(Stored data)
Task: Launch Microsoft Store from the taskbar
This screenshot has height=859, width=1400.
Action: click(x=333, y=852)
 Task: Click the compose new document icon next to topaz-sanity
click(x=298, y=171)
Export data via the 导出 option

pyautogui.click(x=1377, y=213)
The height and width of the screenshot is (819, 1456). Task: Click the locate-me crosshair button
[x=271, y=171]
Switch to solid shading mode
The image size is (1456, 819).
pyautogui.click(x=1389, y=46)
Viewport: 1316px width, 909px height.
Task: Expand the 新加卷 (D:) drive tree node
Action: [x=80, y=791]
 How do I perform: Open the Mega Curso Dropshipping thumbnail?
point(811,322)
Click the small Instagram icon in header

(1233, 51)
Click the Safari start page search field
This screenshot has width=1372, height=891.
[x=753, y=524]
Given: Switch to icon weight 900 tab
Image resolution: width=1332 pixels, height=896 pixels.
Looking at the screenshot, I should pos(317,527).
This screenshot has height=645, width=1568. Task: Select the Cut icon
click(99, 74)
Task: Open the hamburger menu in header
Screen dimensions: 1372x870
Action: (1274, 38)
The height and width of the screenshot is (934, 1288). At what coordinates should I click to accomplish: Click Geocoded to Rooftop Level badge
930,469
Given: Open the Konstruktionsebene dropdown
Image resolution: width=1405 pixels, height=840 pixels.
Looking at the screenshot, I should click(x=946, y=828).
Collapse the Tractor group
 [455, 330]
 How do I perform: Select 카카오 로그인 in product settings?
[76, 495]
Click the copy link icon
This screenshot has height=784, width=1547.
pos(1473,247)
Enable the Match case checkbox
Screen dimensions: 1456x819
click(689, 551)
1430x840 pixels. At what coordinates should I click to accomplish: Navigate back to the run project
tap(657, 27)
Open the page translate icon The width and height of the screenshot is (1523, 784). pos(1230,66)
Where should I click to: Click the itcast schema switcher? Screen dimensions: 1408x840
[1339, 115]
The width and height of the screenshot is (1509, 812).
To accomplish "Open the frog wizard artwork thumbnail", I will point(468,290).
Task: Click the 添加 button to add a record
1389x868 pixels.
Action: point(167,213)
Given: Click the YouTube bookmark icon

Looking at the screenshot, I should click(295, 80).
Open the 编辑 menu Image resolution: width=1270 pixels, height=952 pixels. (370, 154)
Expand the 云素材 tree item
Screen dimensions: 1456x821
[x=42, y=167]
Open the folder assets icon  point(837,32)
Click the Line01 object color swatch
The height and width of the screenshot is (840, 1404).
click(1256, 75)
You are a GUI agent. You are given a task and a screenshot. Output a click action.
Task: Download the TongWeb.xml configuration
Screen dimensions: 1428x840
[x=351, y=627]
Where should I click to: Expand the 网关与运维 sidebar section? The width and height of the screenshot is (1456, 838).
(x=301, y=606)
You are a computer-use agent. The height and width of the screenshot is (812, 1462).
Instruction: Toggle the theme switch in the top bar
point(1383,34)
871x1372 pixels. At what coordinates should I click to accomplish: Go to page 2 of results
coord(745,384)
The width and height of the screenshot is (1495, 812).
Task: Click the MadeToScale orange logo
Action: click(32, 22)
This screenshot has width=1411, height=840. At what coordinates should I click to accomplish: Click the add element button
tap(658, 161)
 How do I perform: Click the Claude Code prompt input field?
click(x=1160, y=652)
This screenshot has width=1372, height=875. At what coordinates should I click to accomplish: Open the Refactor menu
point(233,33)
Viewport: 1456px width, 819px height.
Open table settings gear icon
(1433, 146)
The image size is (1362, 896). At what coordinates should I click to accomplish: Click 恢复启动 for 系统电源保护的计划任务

**Work request:** The answer is the line containing "Instruction: Toggle the" together with every line after it in the records, repeated exactly and with nothing else.

**Result of the exercise:**
Instruction: Toggle the theme switch in the top bar
point(1383,34)
871x1372 pixels. At what coordinates should I click to accomplish: Go to page 2 of results
coord(745,384)
The width and height of the screenshot is (1495, 812).
Task: Click the MadeToScale orange logo
Action: click(32, 22)
This screenshot has width=1411, height=840. At what coordinates should I click to accomplish: Click the add element button
tap(658, 161)
 How do I perform: Click the Claude Code prompt input field?
click(x=1160, y=652)
This screenshot has width=1372, height=875. At what coordinates should I click to accomplish: Open the Refactor menu
point(233,33)
Viewport: 1456px width, 819px height.
Open table settings gear icon
(1433, 146)
The image size is (1362, 896). At what coordinates should I click to accomplish: Click 恢复启动 for 系统电源保护的计划任务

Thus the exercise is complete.